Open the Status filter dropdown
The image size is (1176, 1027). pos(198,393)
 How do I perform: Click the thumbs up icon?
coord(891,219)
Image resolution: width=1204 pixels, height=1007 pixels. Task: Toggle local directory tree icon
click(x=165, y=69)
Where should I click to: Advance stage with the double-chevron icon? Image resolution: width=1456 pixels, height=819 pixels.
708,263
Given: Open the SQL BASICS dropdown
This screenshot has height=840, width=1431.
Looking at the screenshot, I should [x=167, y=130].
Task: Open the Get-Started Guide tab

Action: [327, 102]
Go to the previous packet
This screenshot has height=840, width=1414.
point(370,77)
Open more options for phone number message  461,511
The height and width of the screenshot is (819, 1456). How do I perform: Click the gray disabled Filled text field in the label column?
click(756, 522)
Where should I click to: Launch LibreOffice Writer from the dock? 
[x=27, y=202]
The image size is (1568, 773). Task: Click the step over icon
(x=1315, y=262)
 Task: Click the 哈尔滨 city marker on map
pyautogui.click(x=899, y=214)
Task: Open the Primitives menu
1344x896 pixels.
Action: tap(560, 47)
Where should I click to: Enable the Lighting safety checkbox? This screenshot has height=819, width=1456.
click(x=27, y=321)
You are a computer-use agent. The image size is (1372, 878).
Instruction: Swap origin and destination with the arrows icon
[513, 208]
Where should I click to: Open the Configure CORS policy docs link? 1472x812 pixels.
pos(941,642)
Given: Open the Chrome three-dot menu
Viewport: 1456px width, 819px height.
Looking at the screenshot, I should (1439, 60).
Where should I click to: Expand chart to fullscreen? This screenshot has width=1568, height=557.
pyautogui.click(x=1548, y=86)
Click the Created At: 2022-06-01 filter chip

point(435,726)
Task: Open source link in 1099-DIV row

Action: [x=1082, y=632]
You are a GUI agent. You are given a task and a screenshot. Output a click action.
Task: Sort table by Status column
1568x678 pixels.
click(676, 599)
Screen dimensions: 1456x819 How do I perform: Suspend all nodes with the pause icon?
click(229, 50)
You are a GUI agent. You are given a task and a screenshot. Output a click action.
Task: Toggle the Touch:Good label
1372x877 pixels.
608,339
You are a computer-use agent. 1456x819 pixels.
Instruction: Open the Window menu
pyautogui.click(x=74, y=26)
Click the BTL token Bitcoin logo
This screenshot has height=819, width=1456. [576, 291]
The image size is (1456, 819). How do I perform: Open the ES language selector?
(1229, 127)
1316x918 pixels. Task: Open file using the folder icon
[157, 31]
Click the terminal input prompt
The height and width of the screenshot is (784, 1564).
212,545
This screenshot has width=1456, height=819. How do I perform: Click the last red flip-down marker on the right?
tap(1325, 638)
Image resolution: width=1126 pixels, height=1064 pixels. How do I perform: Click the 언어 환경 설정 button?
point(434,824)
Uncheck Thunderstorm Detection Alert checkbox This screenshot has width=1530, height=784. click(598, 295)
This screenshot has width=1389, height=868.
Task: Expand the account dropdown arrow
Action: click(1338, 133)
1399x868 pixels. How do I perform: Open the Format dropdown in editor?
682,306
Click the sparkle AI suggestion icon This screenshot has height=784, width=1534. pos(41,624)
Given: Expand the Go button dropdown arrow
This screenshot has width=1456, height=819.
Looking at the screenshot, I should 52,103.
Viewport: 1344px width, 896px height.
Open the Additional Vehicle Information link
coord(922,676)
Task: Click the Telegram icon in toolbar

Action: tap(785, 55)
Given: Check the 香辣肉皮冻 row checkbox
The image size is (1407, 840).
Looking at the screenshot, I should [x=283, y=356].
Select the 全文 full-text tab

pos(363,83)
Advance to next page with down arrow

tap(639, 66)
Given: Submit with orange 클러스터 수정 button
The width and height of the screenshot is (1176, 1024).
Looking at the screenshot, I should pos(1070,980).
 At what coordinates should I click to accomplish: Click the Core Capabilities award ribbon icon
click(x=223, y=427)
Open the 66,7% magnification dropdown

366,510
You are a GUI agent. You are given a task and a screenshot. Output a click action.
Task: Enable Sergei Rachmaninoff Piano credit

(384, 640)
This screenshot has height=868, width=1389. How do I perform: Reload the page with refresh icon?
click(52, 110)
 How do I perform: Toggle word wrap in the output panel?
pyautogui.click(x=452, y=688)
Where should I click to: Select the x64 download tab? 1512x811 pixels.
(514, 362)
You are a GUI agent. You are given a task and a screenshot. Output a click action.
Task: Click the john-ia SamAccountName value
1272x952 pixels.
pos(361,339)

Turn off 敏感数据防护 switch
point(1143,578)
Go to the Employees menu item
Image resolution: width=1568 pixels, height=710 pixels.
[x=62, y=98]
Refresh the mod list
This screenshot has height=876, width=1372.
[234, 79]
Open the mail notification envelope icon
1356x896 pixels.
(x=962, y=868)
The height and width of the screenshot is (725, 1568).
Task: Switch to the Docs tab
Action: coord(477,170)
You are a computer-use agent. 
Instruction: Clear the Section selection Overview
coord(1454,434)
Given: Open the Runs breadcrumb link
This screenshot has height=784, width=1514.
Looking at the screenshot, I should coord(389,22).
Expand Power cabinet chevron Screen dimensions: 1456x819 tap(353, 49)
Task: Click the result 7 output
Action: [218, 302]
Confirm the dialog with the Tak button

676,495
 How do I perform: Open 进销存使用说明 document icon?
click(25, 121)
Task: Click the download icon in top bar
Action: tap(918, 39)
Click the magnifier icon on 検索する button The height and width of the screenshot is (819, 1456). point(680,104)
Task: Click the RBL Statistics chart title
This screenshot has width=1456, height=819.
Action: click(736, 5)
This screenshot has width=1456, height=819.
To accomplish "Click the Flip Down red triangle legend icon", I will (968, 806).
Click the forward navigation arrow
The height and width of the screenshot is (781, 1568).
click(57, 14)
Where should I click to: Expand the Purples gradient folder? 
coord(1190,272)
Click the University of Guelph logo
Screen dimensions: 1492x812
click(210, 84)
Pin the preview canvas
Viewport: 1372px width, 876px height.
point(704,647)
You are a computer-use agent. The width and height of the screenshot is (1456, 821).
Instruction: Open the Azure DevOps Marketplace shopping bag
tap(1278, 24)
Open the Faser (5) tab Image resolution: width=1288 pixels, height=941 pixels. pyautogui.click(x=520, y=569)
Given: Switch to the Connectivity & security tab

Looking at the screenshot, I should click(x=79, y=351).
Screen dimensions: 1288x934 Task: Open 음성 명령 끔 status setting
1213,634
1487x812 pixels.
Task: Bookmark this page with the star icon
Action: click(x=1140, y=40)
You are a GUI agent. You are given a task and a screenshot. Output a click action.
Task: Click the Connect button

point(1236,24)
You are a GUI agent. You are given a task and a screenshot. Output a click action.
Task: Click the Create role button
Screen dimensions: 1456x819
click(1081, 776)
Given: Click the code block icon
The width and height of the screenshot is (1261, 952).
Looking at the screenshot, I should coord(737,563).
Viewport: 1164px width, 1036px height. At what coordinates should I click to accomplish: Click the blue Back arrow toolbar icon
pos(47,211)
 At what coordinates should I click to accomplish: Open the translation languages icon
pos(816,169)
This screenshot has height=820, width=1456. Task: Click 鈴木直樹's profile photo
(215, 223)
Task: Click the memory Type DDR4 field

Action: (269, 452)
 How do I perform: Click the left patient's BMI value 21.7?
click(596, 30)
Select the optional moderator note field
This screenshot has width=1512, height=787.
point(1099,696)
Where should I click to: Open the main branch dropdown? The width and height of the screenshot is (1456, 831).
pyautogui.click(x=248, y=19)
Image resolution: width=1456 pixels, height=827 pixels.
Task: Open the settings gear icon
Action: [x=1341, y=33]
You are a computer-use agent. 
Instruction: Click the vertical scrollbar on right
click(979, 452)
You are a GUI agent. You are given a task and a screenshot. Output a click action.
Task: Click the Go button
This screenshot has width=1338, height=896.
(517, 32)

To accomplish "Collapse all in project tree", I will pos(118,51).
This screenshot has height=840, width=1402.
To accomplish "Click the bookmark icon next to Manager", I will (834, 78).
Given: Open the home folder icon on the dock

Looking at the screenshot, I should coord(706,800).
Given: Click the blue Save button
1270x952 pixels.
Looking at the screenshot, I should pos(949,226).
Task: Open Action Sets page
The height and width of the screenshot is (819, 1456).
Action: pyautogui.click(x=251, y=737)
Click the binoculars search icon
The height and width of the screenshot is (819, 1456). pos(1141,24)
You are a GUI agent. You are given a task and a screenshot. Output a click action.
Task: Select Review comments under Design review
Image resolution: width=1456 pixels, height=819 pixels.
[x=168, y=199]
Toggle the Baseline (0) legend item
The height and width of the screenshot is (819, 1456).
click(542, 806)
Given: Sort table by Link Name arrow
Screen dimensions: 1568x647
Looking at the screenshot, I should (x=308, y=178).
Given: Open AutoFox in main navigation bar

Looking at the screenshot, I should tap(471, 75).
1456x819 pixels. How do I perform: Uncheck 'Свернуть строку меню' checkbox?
= = = = =
Task brief
Beginning at the line above with "The height and width of the screenshot is (781, 1568)." and finishing at the line with "You are a computer-use agent. The width", return each line exactly and return nothing else.

Result of this task
The height and width of the screenshot is (781, 1568).
click(57, 14)
Where should I click to: Expand the Purples gradient folder? 
coord(1190,272)
Click the University of Guelph logo
Screen dimensions: 1492x812
click(210, 84)
Pin the preview canvas
Viewport: 1372px width, 876px height.
point(704,647)
You are a computer-use agent. The width and height of the screenshot is (1456, 821).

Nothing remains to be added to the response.